Equally important as culture conditions, this study shows that culture of each of two swabs significantly increases the rate of detection of S. pyogenes over a culture of a single swab, documenting that sample size and an uneven organism distribution between swabs may each play a role in the discrepancies noted in studies that have compared one S. pyogenes detection test to another, each with a separate swab. This would explain why a number of studies have found that culture of two swabs separately and/or enhanced broth culture of the removed pledget may yield a higher rate of recovery than culture of a single swab, presumably because a single swab may have an insufficient inoculum size to adequately represent the entire sample (5, 7, 12). Those who propose that antigen detection tests need be only as good as a single-plate culture may be setting a standard that is too low; as such, tests may fail to detect organisms on those swabs with low inocula (2, 6).
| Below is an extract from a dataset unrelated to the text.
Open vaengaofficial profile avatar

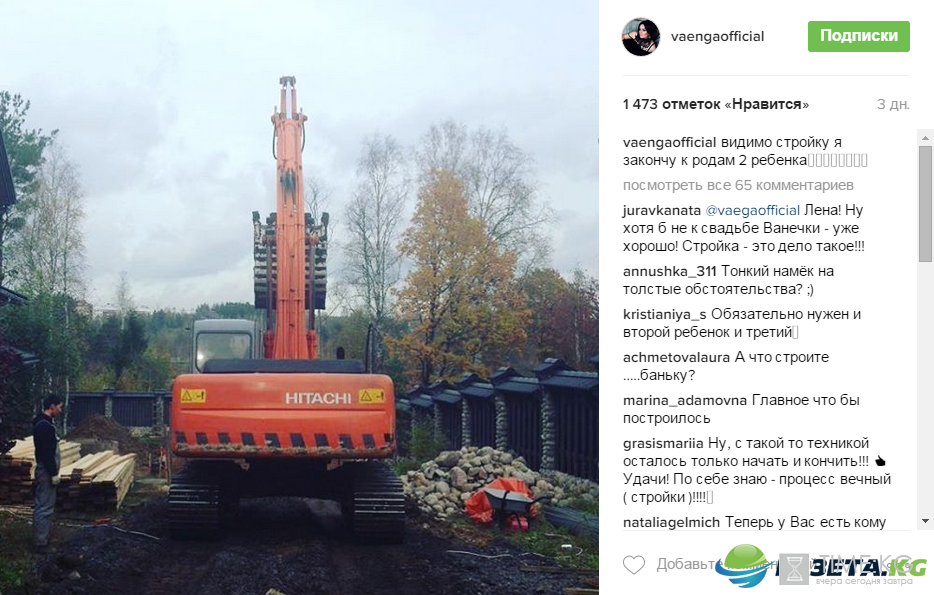tap(641, 36)
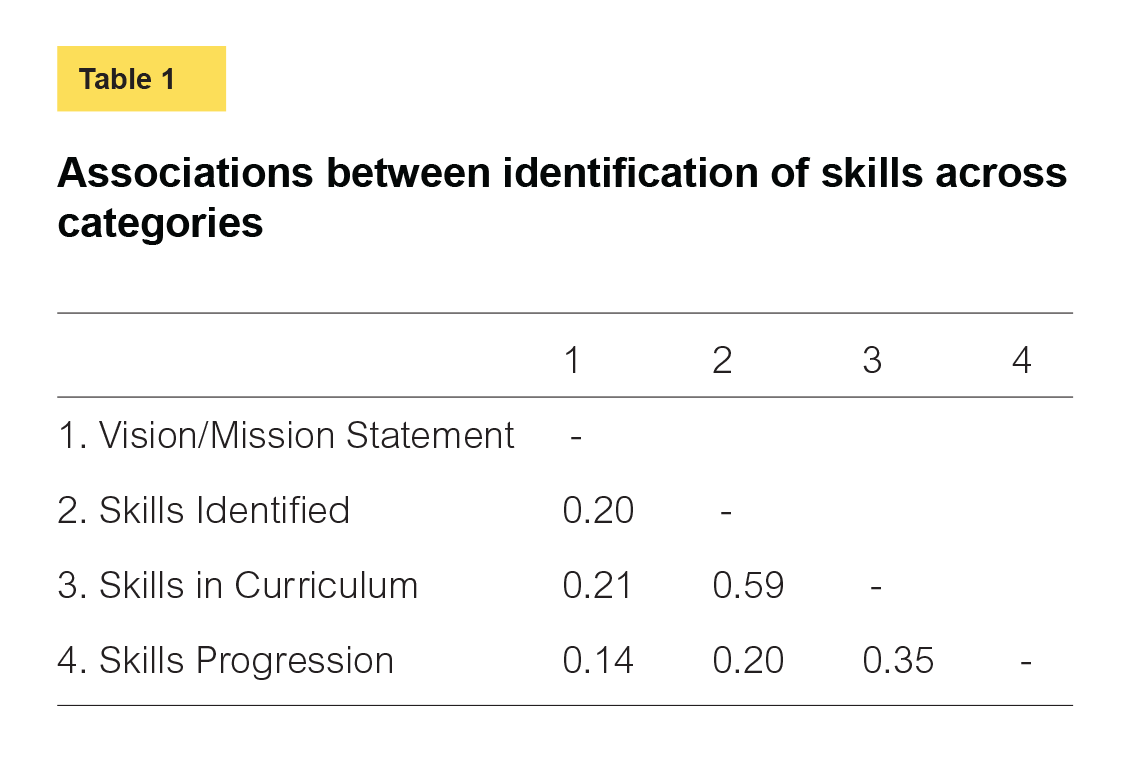Select the 0.21 correlation value
1146x768 pixels.
pyautogui.click(x=598, y=586)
This study also documents that a two-swab throat sampling and antigen extraction technique that increases the size of the inoculum extracted for antigen testing significantly improves antigen detection rates. By extracting both swabs together, we may have accounted for the uneven sample distributions between swabs and may have increased the antigen concentration in the extract. In either case, technology that permits testing of a larger or more complete throat swab specimen may have a threshold effect that could allow current antigen testing technology to more accurately approximate a rigorous culture gold standard. One consequence of an increased sensitivity is usually a decreased specificity, as was seen in this study if we included the faintly reacting test results in the analysis. The result was no longer significant when we considered faintly reacting specimens as negative and may have been due to the increased concentration of cross-reacting elements (other bacteria, chemicals) in the ad hoc extraction mixture that we used. If our sensitivity of 95% for two-swab extraction antigen detection compared to the result of a rigorous two-swab culture standard can be repeated while maintaining a high degree of specificity, backup culture of antigen-negative specimens might reasonably be eliminated. Other studies that increased the inoculum size either by preincubation of swabs (antigen amplification) (3) or by use of polycarbonate swabs (increased sample size) have shown antigen detection sensitivities which similarly approach this threshold.

The necessary culture gold standard for comparison of antigen test detection results should accurately distinguish those patients who truly have S. pyogenes colonization or infection in the throat and not set a lesser standard due to inferior culture conditions, sample variation, or inadequate sample size. In addition, a strategy, such as the one used in this study, that increases the sample size available for antigen testing (i.e., extraction of both swabs) may improve detection rates to a level that will better approximate true disease status and obviate the need for backup culture without requiring further advances in antigen detection technology.